Podcast

Episode 27: Designing Trauma Informed Spaces 

26 June 2024

In this episode of Let’s Talk Poverty, Lee Stevens connects with Jill Pable, a professor at Florida State University and creator of the non-profit, Design Resources for Homelessness, to discuss trauma informed design principles for homelessness. 

Published 26 June 2024

Updated 26 June 2024

In this episode of Let’s Talk Poverty, Lee Stevens connects with Jill Pable, a professor at Florida State University and creator of the non-profit, Design Resources for Homelessness, to discuss trauma informed design principles for homelessness. 

In this episode 

  • Trauma informed design and how creating shelter space that integrates this approach eases the burden of homeless people waiting for services.  
  • The need for daytime spaces that promote community and provide services such as healthcare, PO boxes, meals, laundry and showers.  
  • Crime prevention through environmental design and how it seeks to help people engage in built spaces in ways that are appropriate for the majority of citizens.  
  • Integrating affordable housing  into neighbourhoods to reduce stigma.  
  • Our built environment should be an active listener to people’s changing needs.
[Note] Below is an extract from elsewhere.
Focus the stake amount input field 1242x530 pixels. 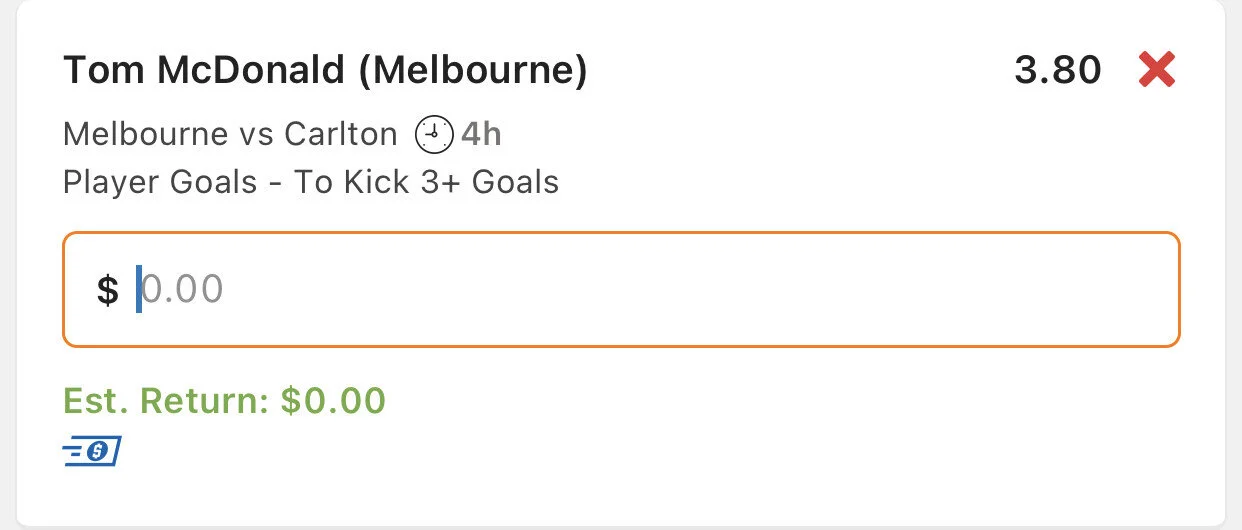(x=640, y=290)
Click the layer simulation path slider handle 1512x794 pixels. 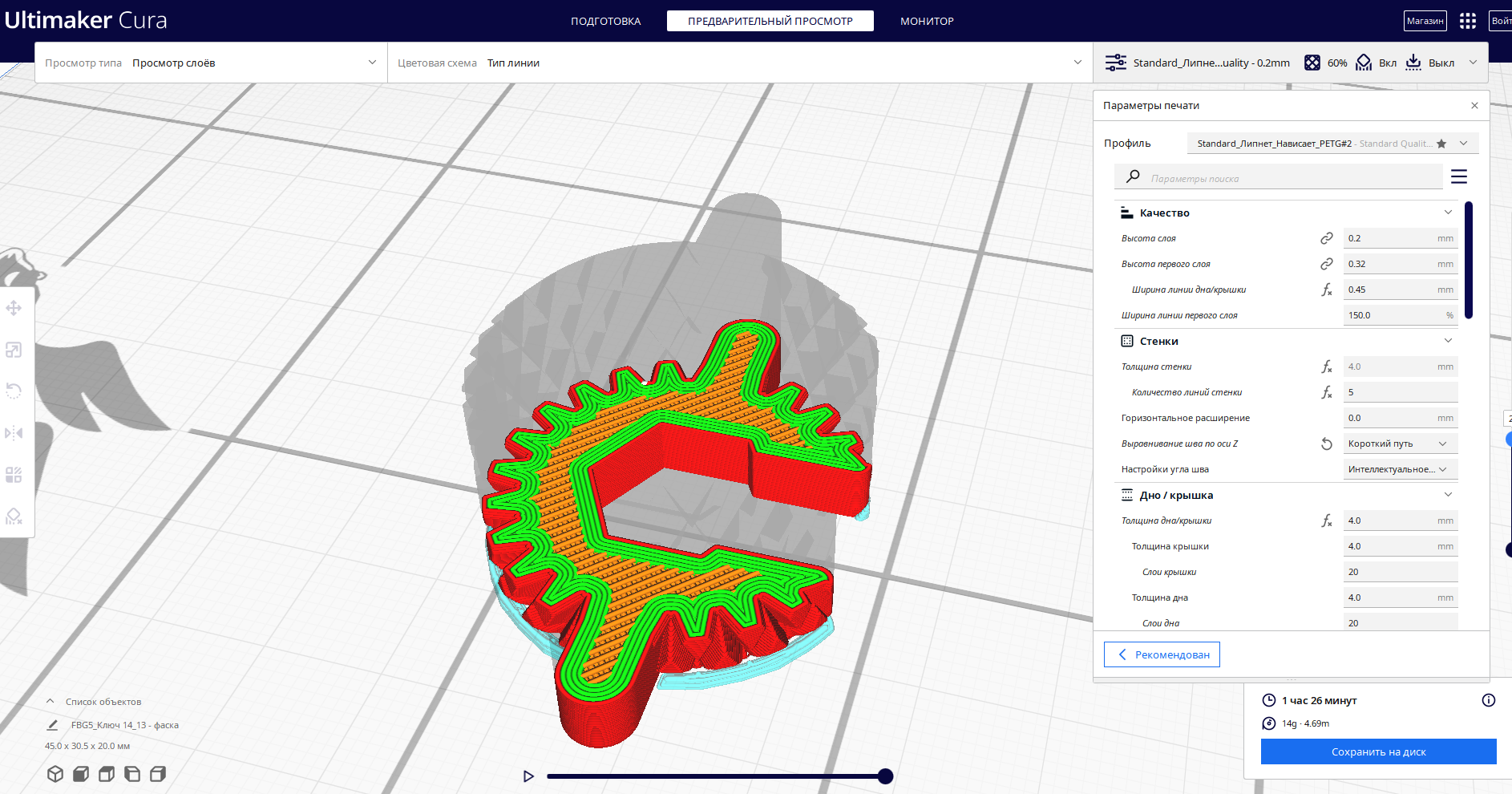click(885, 776)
We must continually assess whether our spaces are serving people where they are. 

Three key takeaways 

  • A common misconception about shelters is that people won’t leave if the space is “too nice”. In fact, the biggest factor in people choosing to stay long term in a shelter is the lack of clarity about what steps to take to move on from transient spaces and a lack of affordable housing to transition into. 
  • When people have nowhere to go during the day, they invent spaces to be, often in tension with the intended use of that space. Daytime spaces for those experiencing homelessness serve many important functions: they provide essential health and wellbeing services, can be places for training and referrals, and foster community to battle loneliness. 
  • People may choose not to go into shelters in fear of losing community they have established in encampments. A consideration within the system is how to preserve the sense of connection people need while providing services.  

About Jill Pable 

Jill Pable is a professor with the Interior Architecture & Design Department at Florida State University and the creator of Design Resources for Homelessness, a non-profit resource offering research-informed practical design strategies for the design of supportive housing and shelters.  These ideas have been featured in NBC News Online, FastCompany, the Conversation, the Independent, TEDtalks and National Public Radio. Her research focuses on the design of environments for people in crisis and she is the recipient of the ASID national Luminary Award, the Arnold Friedmann lifetime achievement award and was noted by DesignIntelligence as one of the 30 Most Admired Design Educators in the United States. Her co-authored work Homelessness and the Built Environment: Designing for Unhoused Persons was awarded the 2022 Interior Design Educators Council National Book Award.  She believes that design can make life more interesting, fulfilling and humane.